In another scene, the two celebrate because the government renewed their NGO's licence to receive funding from abroad, an issue that came up several times last year, especially in relation to non-Hindu charities.
Salik, Nadeem and Saud's assistant, wonders what will happen to the birds in the event of a nuclear war between India and Pakistan. “Where did you hear that?" asks one of the brothers.
“I read it on social media," Salik replies, bringing to the screen the issue of disinformation and government propaganda against India’s neighbour.

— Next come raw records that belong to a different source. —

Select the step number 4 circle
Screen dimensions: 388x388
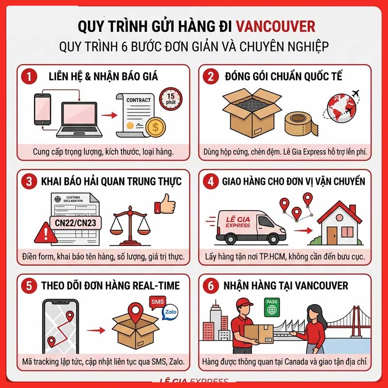pos(211,181)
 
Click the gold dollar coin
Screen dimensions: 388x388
pos(156,127)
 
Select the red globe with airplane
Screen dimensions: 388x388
pos(342,108)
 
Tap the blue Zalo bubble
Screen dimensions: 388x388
pos(170,312)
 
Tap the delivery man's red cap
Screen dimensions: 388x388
pos(244,303)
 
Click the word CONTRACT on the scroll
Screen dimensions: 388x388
pos(138,100)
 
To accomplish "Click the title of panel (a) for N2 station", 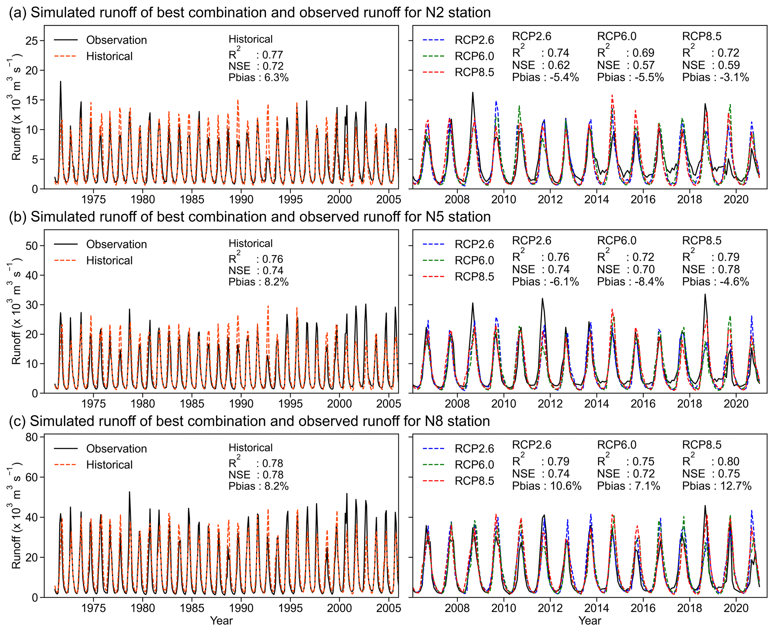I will (x=249, y=13).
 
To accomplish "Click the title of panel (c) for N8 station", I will (x=249, y=421).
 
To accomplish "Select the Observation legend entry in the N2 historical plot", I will (x=116, y=40).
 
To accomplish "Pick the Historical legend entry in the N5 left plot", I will (x=109, y=260).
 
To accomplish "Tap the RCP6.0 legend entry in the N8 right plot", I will (x=474, y=465).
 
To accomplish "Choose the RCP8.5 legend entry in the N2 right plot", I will (x=474, y=72).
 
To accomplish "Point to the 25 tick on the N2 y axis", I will (x=32, y=40).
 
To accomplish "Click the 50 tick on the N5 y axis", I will (x=32, y=246).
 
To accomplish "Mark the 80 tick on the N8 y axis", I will (x=32, y=437).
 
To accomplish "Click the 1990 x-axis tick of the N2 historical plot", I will (x=241, y=199).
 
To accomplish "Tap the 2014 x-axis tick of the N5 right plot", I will (x=597, y=404).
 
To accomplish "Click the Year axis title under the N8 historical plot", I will (x=221, y=621).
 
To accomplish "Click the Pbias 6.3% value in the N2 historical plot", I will (x=258, y=77).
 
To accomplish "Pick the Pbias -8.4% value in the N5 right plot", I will (x=630, y=282).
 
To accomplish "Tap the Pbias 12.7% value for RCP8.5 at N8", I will (x=717, y=486).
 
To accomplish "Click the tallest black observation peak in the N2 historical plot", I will (x=61, y=82).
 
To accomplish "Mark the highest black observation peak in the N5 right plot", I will (x=705, y=294).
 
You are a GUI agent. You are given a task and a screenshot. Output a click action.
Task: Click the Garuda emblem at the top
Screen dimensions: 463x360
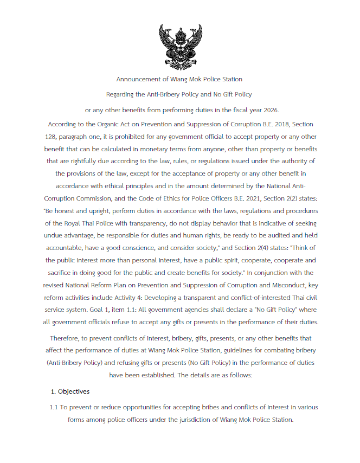click(x=179, y=44)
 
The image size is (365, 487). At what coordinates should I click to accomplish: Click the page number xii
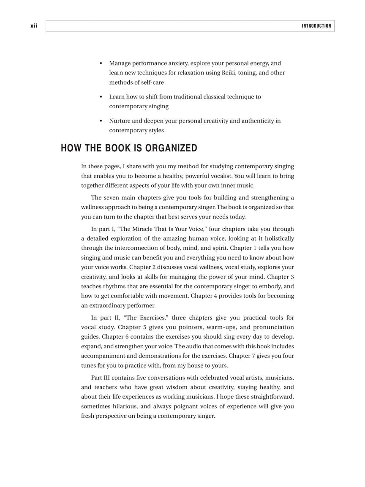click(34, 26)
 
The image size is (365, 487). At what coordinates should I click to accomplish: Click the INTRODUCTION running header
click(316, 26)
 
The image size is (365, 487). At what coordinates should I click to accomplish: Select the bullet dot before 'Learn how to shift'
click(101, 97)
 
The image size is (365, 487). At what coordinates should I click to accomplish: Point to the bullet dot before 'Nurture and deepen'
click(101, 121)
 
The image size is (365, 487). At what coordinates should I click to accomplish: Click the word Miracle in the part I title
click(142, 229)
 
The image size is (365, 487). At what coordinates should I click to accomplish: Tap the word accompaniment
click(101, 356)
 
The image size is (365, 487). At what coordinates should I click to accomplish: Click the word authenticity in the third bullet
click(256, 121)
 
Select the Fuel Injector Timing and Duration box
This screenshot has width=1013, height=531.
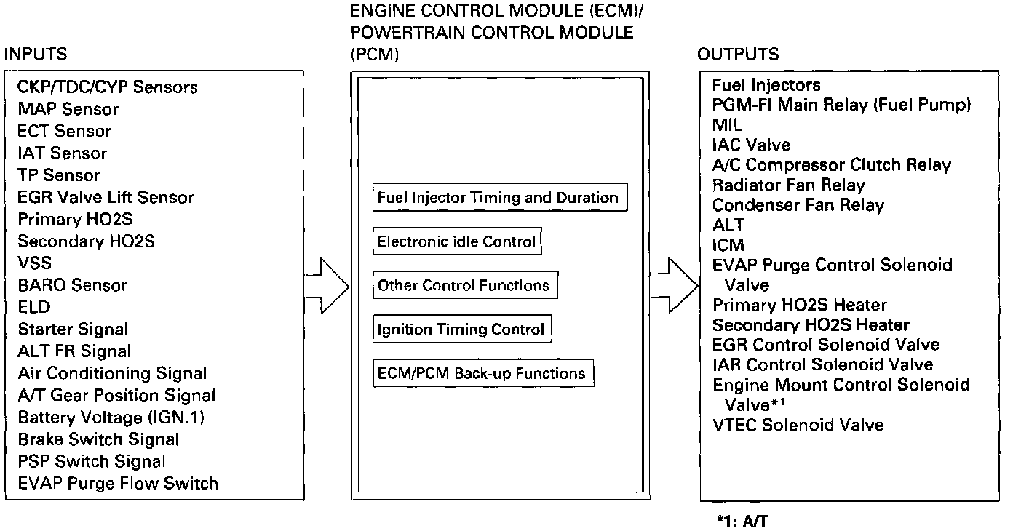(x=499, y=198)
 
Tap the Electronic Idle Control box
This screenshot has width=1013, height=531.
(x=457, y=241)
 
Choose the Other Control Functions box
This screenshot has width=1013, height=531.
(x=464, y=285)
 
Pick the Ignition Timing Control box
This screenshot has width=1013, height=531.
(x=461, y=330)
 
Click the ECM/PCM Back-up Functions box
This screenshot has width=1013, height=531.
(x=482, y=373)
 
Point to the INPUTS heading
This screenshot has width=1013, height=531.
(x=36, y=55)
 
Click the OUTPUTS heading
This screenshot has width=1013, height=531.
(x=738, y=55)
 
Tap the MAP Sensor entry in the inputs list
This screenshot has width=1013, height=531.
(x=68, y=110)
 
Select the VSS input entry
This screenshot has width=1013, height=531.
(x=35, y=263)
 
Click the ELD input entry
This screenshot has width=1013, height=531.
(x=34, y=307)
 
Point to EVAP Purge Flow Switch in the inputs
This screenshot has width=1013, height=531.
(x=118, y=483)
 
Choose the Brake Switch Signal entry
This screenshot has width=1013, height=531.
(x=98, y=439)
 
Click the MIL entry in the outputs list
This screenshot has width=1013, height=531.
(x=728, y=125)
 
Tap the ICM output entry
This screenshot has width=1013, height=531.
(x=728, y=245)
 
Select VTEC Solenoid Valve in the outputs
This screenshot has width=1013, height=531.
(x=798, y=425)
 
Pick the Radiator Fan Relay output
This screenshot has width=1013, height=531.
(x=789, y=185)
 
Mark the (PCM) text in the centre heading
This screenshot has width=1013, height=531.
(x=375, y=55)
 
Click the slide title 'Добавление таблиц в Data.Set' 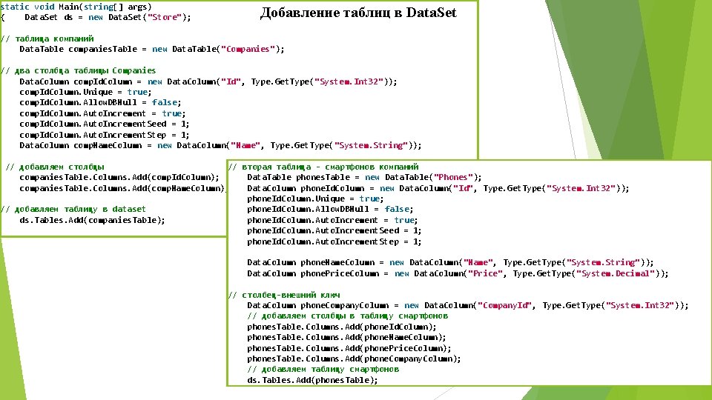coord(358,13)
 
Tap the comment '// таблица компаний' coord(47,39)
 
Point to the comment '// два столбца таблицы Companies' coord(78,70)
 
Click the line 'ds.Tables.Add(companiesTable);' coord(92,220)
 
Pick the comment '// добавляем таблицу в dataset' coord(73,209)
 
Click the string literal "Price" coord(487,273)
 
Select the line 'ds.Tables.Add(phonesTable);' coord(312,380)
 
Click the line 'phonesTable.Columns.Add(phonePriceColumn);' coord(349,348)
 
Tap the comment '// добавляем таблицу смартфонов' coord(323,369)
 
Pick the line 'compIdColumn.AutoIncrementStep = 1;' coord(104,135)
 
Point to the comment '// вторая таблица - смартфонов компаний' coord(323,167)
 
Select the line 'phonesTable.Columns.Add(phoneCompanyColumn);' coord(354,359)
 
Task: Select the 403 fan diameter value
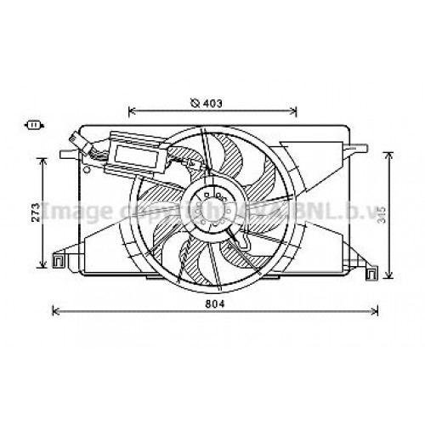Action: pyautogui.click(x=212, y=105)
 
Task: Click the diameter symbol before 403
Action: pyautogui.click(x=195, y=105)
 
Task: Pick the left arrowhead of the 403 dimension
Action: pyautogui.click(x=131, y=109)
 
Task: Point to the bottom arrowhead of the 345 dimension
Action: pyautogui.click(x=389, y=277)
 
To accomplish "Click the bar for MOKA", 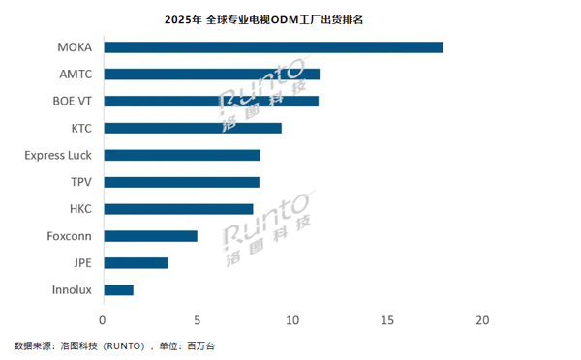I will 273,47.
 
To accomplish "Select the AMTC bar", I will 211,74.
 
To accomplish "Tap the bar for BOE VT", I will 210,101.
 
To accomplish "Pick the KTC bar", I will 192,128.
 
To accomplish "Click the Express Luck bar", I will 181,155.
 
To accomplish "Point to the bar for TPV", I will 181,182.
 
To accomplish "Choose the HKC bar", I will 178,208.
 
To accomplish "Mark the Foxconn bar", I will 150,235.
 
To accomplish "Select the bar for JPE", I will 136,262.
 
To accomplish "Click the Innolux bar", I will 118,289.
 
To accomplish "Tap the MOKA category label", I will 76,47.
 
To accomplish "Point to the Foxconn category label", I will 70,235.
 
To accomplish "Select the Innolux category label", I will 73,289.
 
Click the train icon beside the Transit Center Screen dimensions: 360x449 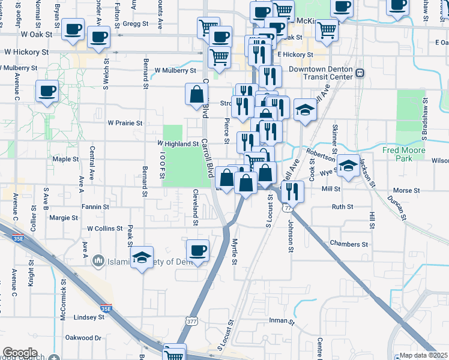[360, 73]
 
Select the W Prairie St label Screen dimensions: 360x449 [125, 123]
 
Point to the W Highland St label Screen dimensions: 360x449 [178, 144]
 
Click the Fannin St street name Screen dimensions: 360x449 [96, 207]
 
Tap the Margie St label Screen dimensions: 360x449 [63, 218]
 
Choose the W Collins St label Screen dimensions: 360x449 [105, 229]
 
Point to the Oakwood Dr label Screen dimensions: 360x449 [84, 338]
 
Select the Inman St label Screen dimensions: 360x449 [282, 322]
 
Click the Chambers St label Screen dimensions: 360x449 [349, 244]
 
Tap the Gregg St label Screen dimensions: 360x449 [137, 24]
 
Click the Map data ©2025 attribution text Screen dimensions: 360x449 [423, 355]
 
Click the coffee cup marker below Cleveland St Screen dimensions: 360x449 [197, 250]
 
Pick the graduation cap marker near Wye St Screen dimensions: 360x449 [348, 166]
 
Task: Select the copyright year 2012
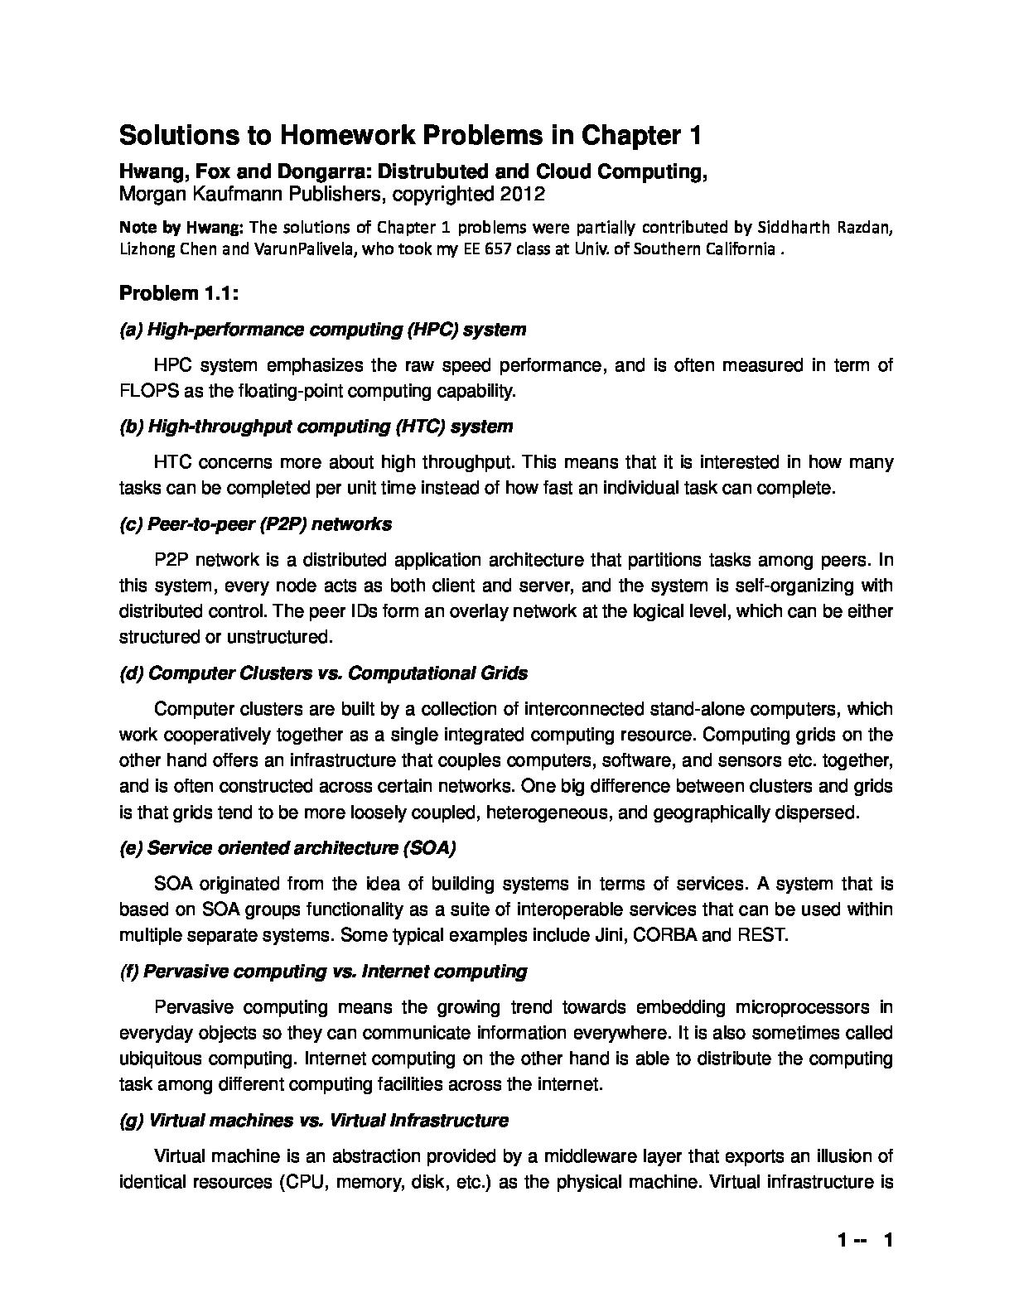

“You don't care for things because they share the same country, religion or politics," the brothers say at one point. “Life itself is kinship. That's why we can't abandon the birds," they add, showing a form kinship that touches more than one species, and runs deeper than simply caring for the environment and fighting the climate crisis.
The brothers describe Delhi as an “open wound”, conscious that what they do is just providing a band-aid solution.
But then the brothers also realise that it is not so much they who save the birds, but the birds of prey who have saved them, giving meaning to their lives, offering them a mission and a small dose of hope.
[*] Naatu means native, local, or ethnic in Telugu.
[†] International Documentary Association.